Ergenekon İddianamesi tartışılıyor

Ergenekon iddianamesi, davanın kabul edilmesiyle, resmi olarak kamuoyuna açıklandı. Hemen ardından, iddianamenin içeriği ve iddianameye gerekçe oluşturan deliller tartışılmaya başlandı.

soL (HABER MERKEZİ) Ergenekon soruşturmaları sonrası İstanbul Cumhuriyet Savcısı Zekeriya Öz'ün hazırladığı 2 bin 455 sayfalık iddianame, dün itibariyle13. Ağır Ceza Mahkemesi tarafından kabul edildi ve 47'si tutuklu 86 sanık hakkında "terör" suçundan kamu davası açıldı. İddianamenin içeriği daha önce de basına yansımış olmakla beraber, tam metninin kamuoyuna açıklanmasıyla, iddianame üzerine tartışmalar da alevlendi. Sanıklara ve örgütün eylem planına ilişkin çok sayıda isnat içeren iddianamenin bütününe bakıldığında, delillerin ve suçlama kurgusunun sağlamlığı, ne tür bir yapılanmayı ortaya çıkardığı, net olarak tanımlanamıyor.

"NATO eliyle kurulan örgüt"
İddianamede, Ergenekon örgütünün varlığı temel olarak "İstanbul 29 Ekim 1999 Ergenekon Analiz Yeni Yapılanma Yönetim ve Geliştirme Projesi" isimli belgeye dayandırılıyor.
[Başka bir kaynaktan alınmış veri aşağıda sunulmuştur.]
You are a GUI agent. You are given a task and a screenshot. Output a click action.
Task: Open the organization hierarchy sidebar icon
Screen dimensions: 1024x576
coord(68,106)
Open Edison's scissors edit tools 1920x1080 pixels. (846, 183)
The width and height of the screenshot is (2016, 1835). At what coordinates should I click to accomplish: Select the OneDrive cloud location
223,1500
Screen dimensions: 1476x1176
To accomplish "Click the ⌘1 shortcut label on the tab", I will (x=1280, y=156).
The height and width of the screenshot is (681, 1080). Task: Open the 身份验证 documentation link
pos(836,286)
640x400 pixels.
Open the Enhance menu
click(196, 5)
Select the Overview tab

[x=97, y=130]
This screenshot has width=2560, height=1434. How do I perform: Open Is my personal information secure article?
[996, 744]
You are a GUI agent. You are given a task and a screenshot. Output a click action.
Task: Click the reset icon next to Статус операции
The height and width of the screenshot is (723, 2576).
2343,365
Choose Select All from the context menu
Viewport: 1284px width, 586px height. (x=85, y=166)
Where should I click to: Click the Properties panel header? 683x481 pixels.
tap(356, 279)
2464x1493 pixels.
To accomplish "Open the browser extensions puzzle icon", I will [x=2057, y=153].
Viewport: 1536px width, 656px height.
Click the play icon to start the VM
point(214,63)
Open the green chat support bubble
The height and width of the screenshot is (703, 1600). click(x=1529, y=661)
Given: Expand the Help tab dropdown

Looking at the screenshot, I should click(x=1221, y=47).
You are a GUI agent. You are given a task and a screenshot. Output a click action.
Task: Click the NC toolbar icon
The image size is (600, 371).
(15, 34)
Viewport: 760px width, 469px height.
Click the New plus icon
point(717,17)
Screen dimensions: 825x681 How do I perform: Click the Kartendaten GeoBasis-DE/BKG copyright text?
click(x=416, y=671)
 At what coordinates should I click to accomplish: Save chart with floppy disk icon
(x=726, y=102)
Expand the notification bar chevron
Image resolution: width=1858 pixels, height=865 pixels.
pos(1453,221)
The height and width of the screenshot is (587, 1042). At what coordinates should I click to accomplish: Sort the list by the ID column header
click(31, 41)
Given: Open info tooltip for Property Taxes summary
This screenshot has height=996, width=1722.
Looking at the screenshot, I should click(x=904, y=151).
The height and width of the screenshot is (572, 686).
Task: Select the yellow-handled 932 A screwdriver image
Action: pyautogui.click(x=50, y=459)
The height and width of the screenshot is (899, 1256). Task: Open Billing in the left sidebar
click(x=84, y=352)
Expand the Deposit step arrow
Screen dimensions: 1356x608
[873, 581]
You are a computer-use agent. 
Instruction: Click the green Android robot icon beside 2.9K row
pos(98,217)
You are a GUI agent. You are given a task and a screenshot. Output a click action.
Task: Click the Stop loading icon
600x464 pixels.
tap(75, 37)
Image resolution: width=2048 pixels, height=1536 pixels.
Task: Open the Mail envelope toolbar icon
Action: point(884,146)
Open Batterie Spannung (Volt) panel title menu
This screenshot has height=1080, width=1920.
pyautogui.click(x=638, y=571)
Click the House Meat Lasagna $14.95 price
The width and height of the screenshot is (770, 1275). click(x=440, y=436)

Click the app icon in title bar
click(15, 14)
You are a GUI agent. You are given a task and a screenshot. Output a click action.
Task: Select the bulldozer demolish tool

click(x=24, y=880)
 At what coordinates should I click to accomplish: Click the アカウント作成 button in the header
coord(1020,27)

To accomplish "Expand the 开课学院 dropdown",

Ancak, savcılık, örgütün varlığının 1999'un öncesine dayandığı görüşünde. İddianame, örgütü, "Ergenekon terör örgütü en başta, 'derin devlet' ifadesi ile anılan, ülkemizde birçok kanlı eylemler gerçekleştiren, gerçekleştirdiği bu eylemlerle ciddi kriz, kargaşa, anarşi, terör ve güvensizlik ortamı oluşmasını amaçlayan ve bunu kısmen de olsa başararak ülkemizin gelişme ve kalkınmasının önünde engel olan bir örgüt" olarak tanımlıyor ve "çeşitli kaynaklardan edinilen bilgilere göre, NATO'nun komünizmle mücadele amacıyla birçok ülkede kurduğu bu örgütler, zaman içerisinde amaçları dışına çıkmış ve bir kısım kişi ve zümrelerin kendi amaç ve ideolojilerini gerçekleştirmek için kullandıkları birer terör örgütüne dönüşmüştür" diyerek, bir kontrgerilla örgütlenmesi olan Gladio'ya dayandırıyor. Bu haliyle, NATO tarafından kurulan bu örgütlenme hakkındaki iddianamede NATO üslerine suikast planlarının da yer alması, nasıl bir örgütlenmenin "deşifre" edildiği konusunda soru işaretleri uyandırıyor.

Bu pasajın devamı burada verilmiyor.